There’s an old saying that if something seems improbable it probably is; and an ‘unearned’ eternity of bliss strikes me as improbable. It seems morally necessary for us flawed beings, living in our flawed collectives, to assume responsibility to live as well as we are able to right here and now, if we are to have any authentic hope of graduating to a finer realm. And where are we to practice this ‘responsibility’? That’s when I look around and notice that I have not been selected for some unique and privileged future and that my present difficulties are not anything special in a ‘world’ marked by great suffering for so many.
There’s a story from the life of the Buddha, that a man suffering from a great loss came to the Buddha, asking for a teaching that would help him be free of his suffering. The Buddha told him to go into the surrounding town and to knock on people’s doors until he found someone whose life was free of such losses. The man left and returned three days later, having been unable to find a single person who had not also been marked by loss and death.

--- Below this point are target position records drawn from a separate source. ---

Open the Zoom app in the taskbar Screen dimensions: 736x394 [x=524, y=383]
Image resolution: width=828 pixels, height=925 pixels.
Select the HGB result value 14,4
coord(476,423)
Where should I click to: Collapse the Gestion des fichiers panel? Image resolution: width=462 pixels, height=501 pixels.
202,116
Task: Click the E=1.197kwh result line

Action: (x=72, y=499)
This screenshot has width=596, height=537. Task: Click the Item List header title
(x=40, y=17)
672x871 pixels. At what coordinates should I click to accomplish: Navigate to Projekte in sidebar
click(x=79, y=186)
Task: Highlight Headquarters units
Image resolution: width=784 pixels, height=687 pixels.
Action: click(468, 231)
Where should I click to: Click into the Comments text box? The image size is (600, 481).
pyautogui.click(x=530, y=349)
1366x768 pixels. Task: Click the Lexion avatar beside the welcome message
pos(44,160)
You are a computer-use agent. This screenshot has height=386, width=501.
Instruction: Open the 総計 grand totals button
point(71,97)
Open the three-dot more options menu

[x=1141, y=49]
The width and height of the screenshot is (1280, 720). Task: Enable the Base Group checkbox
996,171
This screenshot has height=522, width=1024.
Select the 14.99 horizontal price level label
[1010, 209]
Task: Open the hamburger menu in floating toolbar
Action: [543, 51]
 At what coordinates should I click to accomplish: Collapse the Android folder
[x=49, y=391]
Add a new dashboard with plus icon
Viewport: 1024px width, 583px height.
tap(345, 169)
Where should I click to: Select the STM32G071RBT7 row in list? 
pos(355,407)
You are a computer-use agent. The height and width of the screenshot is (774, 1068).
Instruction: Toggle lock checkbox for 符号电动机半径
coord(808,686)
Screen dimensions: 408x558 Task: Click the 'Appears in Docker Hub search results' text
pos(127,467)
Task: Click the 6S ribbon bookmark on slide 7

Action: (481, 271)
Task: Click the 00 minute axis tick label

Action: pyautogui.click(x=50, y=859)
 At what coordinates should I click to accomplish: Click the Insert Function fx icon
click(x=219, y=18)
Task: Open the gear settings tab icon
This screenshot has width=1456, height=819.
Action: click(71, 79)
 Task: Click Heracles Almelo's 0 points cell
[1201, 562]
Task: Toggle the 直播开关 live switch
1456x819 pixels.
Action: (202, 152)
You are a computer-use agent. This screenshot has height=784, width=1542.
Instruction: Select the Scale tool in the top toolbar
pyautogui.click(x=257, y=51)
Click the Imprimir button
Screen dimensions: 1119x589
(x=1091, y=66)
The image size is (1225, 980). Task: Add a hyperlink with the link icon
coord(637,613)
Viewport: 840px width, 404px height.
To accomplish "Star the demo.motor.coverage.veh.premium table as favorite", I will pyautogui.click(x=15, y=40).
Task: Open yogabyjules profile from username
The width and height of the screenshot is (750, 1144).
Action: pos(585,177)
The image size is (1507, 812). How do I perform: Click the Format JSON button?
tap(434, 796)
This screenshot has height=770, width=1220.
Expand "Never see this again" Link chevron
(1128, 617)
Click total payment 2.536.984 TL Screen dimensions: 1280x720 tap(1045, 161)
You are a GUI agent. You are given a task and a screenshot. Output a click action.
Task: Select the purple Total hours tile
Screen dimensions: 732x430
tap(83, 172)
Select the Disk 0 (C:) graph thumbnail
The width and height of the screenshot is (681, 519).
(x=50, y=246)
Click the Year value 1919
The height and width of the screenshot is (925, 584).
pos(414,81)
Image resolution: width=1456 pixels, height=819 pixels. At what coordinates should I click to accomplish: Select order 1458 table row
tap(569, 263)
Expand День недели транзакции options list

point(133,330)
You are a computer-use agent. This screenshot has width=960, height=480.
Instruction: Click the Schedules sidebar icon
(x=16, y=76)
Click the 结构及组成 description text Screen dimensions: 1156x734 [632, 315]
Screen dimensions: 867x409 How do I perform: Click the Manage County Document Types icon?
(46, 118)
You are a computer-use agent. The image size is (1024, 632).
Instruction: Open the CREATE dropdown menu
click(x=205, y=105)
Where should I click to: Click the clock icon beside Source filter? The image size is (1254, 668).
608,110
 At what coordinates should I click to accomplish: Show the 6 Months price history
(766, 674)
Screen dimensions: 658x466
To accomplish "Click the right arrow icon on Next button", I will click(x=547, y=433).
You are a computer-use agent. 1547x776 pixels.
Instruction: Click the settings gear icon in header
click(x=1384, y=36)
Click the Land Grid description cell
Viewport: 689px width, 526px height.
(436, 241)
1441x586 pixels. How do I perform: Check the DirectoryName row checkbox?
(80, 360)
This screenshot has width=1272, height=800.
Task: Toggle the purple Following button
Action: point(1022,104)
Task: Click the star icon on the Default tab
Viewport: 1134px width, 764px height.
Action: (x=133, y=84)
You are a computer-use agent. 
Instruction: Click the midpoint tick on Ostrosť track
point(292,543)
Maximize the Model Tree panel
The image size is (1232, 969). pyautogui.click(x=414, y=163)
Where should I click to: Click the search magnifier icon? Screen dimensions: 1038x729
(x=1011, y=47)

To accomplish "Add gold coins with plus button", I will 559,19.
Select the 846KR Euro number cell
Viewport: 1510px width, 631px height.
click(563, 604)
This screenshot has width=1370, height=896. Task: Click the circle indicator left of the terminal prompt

So I want to hold onto my image of Mother Earth: as my personal foothold in time and space; as Herself an ancient being at home in the infinite and the eternal; as the closest thing to a greater whole that I can actually touch and move through; and whose survival and health as a ‘world for the many’ is more important than my own.
But if I don’t go out among the fellow beings with whom I share this planet and this present time in eternity, it will be only my head that is thereby searching for a half-way house, not my heart realizing that I am already at home.
Hey, Michael,
I just read a book recommended by a friend that changed my life. I did not learn anything new, but was reminded, gently and clearly, of what I am doing on this earth. It’s very short. Called “A Story Waiting to Pierce You” by Peter Kingsley. You might enjoy it. Have a wonderful, peaceful thanksgiving.
Jesus told his disciples, “in this world you will have trouble.” He didn’t say they wouldn’t have joy. I’m fact he said they would, but he also told them there is another place in another dimension for them and for us. I expect l will see you there. That’s my world view. Have a good Thanksgiving.